■ Stated goal 1: Please return the stretch of the album summary from "Tin Machine Live: Oy Vey, Baby is" through "White Noise (1993).", copied word for word.

Live album by Tin Machine
- Released: 27 July 1992
- Recorded: 20 November 1991 – 11 February 1992
- Venue: Orpheum Theatre, Boston; The Academy, New York City; Riviera, Chicago; NHK Hall, Tokyo; Kouseinenkin Kaikan, Sapporo; ;
- Genre: Rock
- Length: 49:17
- Label: London
- Producer: Reeves Gabrels, Max Bisgrove, Tom Dubé, Dave Bianco, David Bowie

Tin Machine chronology
| Tin Machine II (1991) | Tin Machine Live: Oy Vey, Baby (1992) | Live at La Cigale, Paris, 25th June, 1989 (2019) |

David Bowie chronology
| Tin Machine II (1991) | Tin Machine Live: Oy Vey, Baby (1992) | Black Tie White Noise (1993) |

= Tin Machine Live: Oy Vey, Baby =

Tin Machine Live: Oy Vey, Baby is a live album by Anglo-American rock band Tin Machine, originally released through London Records on 27 July 1992. The album includes songs, all from the band's two albums, recorded between 20 November 1991 and 11 February 1992 from five venues on the North American and Asian legs of Tin Machine's It's My Life Tour. The maligned album title was intended as a pun on U2's 1991 album Achtung Baby. Oy Vey, Baby has received negative reviews, with many criticising the performances. It failed to chart in both the UK and the US. It was accompanied by a concert video of the same title, which was filmed at The Docks, Hamburg on 24 October 1991. Following its release, Tin Machine disbanded and Bowie quickly resumed his solo career with Black Tie White Noise (1993).

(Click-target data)
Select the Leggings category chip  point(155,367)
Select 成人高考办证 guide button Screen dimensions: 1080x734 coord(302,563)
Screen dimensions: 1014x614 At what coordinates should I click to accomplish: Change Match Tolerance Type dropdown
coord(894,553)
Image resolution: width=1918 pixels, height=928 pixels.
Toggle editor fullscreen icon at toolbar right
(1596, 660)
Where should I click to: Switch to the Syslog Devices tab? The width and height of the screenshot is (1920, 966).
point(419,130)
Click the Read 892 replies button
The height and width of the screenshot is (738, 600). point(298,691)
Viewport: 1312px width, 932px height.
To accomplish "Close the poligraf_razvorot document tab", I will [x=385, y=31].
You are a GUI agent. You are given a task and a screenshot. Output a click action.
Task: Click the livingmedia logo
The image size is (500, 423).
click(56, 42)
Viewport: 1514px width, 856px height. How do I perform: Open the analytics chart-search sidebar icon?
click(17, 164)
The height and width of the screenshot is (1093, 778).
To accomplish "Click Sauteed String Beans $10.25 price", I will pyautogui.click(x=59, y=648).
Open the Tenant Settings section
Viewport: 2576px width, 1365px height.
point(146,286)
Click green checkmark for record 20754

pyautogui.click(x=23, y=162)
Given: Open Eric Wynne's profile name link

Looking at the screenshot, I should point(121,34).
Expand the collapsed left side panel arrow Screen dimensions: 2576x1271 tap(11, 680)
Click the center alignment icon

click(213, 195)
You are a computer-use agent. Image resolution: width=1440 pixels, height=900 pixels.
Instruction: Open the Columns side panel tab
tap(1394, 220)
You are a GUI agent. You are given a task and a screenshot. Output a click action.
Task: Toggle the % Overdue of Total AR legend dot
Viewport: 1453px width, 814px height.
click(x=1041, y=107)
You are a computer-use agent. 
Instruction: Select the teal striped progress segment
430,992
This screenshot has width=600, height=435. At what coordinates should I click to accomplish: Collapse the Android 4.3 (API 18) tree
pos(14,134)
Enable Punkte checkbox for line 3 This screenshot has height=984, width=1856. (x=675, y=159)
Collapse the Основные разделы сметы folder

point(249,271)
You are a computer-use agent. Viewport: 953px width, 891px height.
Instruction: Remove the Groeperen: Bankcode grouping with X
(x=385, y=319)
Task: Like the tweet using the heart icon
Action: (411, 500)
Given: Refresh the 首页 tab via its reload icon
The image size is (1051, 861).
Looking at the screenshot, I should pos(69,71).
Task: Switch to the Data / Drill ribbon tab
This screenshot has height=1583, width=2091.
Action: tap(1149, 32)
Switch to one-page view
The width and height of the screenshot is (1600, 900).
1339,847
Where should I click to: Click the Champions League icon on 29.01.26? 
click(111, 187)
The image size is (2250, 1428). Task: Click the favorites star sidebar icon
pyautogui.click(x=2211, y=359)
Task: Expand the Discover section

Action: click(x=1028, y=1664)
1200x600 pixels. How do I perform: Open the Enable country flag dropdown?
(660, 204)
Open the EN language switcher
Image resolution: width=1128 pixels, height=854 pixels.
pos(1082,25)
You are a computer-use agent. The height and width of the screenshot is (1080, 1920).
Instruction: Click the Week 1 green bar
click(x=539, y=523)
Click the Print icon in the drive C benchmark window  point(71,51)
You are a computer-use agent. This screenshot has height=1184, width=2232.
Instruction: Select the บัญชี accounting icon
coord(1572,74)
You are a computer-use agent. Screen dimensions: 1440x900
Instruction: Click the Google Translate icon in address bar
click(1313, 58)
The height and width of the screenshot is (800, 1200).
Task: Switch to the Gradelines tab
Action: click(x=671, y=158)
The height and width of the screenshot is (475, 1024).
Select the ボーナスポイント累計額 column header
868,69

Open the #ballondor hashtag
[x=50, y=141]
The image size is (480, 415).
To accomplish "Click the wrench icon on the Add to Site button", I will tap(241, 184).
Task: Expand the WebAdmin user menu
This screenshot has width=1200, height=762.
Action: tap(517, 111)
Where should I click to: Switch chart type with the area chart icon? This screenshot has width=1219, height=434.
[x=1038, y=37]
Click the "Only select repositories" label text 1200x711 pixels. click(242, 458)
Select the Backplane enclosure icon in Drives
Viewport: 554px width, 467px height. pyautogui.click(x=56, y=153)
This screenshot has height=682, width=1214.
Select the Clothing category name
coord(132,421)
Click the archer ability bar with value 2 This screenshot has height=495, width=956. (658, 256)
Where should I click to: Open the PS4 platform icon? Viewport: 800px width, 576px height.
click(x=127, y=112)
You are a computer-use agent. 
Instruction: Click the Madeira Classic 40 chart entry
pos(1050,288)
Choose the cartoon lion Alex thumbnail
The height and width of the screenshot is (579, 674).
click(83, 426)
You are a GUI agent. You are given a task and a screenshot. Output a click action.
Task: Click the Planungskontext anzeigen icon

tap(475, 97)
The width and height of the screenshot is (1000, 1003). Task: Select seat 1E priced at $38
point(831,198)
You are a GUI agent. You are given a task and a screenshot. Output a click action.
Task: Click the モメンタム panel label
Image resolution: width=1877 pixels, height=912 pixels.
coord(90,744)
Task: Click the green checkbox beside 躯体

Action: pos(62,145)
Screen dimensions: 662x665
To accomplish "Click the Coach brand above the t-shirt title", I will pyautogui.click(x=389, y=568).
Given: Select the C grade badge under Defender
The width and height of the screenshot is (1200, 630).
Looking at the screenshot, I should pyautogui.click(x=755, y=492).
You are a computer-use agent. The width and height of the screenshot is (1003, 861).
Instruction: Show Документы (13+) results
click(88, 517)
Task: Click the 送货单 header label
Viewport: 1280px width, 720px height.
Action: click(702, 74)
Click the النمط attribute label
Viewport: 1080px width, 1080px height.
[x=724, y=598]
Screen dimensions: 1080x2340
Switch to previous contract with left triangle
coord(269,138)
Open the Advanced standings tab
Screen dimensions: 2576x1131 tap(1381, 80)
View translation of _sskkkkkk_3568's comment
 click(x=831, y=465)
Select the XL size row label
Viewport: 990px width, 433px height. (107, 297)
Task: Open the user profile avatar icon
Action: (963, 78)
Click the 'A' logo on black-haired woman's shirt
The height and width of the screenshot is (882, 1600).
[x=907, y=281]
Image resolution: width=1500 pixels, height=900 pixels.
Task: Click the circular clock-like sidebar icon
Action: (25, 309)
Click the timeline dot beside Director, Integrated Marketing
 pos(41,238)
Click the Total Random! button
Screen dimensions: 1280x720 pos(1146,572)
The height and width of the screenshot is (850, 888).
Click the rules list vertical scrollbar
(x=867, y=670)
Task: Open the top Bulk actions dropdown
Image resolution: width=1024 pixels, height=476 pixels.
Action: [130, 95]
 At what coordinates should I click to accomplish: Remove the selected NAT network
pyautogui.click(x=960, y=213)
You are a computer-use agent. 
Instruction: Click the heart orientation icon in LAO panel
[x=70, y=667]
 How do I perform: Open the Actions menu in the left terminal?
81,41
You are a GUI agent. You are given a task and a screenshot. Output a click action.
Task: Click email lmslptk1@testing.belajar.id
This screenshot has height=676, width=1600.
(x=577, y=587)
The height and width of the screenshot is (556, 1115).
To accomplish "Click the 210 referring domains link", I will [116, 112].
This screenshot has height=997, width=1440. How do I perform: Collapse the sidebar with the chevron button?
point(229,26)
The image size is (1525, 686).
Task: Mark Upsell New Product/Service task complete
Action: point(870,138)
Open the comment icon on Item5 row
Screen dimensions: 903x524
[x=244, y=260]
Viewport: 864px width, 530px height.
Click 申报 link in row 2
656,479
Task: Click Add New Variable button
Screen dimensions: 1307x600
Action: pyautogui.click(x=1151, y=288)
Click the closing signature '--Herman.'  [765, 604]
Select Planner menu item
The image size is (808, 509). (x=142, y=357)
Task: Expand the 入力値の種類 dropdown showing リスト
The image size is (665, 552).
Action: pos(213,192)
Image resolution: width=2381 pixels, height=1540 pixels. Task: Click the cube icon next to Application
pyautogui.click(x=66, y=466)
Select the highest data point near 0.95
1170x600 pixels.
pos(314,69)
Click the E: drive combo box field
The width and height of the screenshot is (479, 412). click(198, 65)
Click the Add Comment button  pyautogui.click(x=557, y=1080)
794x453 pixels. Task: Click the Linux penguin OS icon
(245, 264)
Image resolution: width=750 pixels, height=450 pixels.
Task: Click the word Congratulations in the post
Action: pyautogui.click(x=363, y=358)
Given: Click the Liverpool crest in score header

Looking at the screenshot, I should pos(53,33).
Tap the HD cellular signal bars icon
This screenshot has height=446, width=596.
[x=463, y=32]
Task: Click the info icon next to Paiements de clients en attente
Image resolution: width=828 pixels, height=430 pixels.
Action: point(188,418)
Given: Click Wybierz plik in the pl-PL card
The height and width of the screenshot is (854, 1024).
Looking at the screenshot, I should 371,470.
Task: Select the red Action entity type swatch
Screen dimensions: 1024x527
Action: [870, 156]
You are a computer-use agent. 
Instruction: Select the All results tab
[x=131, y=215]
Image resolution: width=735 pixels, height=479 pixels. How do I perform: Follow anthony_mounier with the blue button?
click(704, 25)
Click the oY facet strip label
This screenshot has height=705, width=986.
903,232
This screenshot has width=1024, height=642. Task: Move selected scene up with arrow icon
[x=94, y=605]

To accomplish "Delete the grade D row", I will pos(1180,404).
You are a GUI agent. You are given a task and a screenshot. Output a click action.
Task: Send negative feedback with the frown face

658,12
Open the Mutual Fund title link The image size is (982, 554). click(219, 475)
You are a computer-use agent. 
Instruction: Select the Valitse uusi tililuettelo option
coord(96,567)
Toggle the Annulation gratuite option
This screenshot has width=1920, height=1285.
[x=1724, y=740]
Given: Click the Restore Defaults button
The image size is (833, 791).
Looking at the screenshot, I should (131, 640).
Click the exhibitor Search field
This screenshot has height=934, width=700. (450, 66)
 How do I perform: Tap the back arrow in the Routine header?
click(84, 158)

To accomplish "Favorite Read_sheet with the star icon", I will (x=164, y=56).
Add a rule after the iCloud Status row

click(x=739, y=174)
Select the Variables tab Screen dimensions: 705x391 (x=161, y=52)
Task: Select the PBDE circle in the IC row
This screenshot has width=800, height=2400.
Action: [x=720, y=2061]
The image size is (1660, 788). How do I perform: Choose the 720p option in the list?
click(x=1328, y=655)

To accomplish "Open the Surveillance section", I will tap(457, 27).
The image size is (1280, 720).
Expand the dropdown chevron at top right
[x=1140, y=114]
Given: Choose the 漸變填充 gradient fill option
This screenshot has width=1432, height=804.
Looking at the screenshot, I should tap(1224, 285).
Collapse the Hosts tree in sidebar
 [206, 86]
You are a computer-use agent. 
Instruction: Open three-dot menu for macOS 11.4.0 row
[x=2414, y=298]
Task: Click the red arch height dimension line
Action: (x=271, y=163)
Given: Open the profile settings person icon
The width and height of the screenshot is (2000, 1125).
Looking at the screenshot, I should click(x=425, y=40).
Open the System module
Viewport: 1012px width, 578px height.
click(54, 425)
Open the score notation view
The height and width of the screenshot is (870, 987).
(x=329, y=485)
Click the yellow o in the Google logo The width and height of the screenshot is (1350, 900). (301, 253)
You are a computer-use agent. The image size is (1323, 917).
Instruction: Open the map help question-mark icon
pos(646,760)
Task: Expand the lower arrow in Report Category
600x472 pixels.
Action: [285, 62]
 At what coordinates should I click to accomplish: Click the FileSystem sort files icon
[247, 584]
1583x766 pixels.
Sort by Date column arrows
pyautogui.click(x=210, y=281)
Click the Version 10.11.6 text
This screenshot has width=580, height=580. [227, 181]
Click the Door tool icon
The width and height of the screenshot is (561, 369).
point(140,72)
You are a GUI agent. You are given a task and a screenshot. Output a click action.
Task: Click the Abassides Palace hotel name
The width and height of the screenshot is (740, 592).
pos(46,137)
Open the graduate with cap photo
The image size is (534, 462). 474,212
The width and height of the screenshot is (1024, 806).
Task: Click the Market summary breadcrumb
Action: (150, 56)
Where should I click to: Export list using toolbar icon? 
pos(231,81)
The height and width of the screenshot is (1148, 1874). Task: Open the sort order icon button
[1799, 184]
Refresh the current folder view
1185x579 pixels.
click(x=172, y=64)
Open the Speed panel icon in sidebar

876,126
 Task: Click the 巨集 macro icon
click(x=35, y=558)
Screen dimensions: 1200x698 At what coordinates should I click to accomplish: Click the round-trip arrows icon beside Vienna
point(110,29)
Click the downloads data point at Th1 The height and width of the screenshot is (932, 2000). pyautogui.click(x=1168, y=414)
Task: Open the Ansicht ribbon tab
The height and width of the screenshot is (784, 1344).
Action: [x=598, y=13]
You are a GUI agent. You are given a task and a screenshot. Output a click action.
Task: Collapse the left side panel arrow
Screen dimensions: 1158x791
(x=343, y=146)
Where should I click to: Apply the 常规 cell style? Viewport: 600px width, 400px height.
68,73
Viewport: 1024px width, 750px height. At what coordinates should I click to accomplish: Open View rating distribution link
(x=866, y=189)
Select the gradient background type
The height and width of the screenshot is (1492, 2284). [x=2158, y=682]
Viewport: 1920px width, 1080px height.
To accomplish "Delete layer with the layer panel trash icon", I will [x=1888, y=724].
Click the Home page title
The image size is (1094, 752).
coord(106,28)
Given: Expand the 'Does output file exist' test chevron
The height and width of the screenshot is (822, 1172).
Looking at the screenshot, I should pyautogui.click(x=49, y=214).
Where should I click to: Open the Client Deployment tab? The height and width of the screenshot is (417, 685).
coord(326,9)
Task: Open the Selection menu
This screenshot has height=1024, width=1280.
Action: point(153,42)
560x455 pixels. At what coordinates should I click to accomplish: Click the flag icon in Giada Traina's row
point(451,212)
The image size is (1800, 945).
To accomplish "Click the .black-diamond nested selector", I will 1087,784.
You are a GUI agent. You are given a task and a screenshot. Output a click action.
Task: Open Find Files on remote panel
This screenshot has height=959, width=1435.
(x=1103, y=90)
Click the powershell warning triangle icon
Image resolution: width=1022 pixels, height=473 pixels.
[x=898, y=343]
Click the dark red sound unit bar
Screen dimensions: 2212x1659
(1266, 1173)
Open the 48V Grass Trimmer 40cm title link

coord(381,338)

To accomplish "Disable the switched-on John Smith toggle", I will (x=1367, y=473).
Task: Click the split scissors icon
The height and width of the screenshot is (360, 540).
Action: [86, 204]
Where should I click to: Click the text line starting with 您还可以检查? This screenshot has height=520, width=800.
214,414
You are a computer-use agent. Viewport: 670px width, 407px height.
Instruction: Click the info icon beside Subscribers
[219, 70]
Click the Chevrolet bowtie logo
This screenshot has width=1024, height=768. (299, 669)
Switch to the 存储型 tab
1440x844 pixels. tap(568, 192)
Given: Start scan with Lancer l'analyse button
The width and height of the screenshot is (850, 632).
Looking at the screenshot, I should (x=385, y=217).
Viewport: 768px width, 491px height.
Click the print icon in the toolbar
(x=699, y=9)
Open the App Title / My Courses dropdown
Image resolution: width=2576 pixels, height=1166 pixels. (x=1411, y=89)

■ Stated goal 2: Output the entries from the line that contains "Click the Add" through the line that contains "[x=131, y=215]" as a Markdown table with the columns Row and Line, leaving out blank lines.

■ Task result 1:
Tin Machine Live: Oy Vey, Baby is a live album by Anglo-American rock band Tin Machine, originally released through London Records on 27 July 1992. The album includes songs, all from the band's two albums, recorded between 20 November 1991 and 11 February 1992 from five venues on the North American and Asian legs of Tin Machine's It's My Life Tour. The maligned album title was intended as a pun on U2's 1991 album Achtung Baby. Oy Vey, Baby has received negative reviews, with many criticising the performances. It failed to chart in both the UK and the US. It was accompanied by a concert video of the same title, which was filmed at The Docks, Hamburg on 24 October 1991. Following its release, Tin Machine disbanded and Bowie quickly resumed his solo career with Black Tie White Noise (1993).

■ Task result 2:
| Row | Line |
|---|---|
| 1 | Click the Add Comment button  pyautogui.click(x=557, y=1080) |
| 2 | 794x453 pixels. Task: Click the Linux penguin OS icon |
| 3 | (245, 264) |
| 4 | Image resolution: width=750 pixels, height=450 pixels. |
| 5 | Task: Click the word Congratulations in the post |
| 6 | Action: pyautogui.click(x=363, y=358) |
| 7 | Given: Click the Liverpool crest in score header |
| 8 | Looking at the screenshot, I should pos(53,33). |
| 9 | Tap the HD cellular signal bars icon |
| 10 | This screenshot has height=446, width=596. |
| 11 | [x=463, y=32] |
| 12 | Task: Click the info icon next to Paiements de clients en attente |
| 13 | Image resolution: width=828 pixels, height=430 pixels. |
| 14 | Action: point(188,418) |
| 15 | Given: Click Wybierz plik in the pl-PL card |
| 16 | The height and width of the screenshot is (854, 1024). |
| 17 | Looking at the screenshot, I should 371,470. |
| 18 | Task: Select the red Action entity type swatch |
| 19 | Screen dimensions: 1024x527 |
| 20 | Action: [870, 156] |
| 21 | You are a computer-use agent.  |
| 22 | Instruction: Select the All results tab |
| 23 | [x=131, y=215] |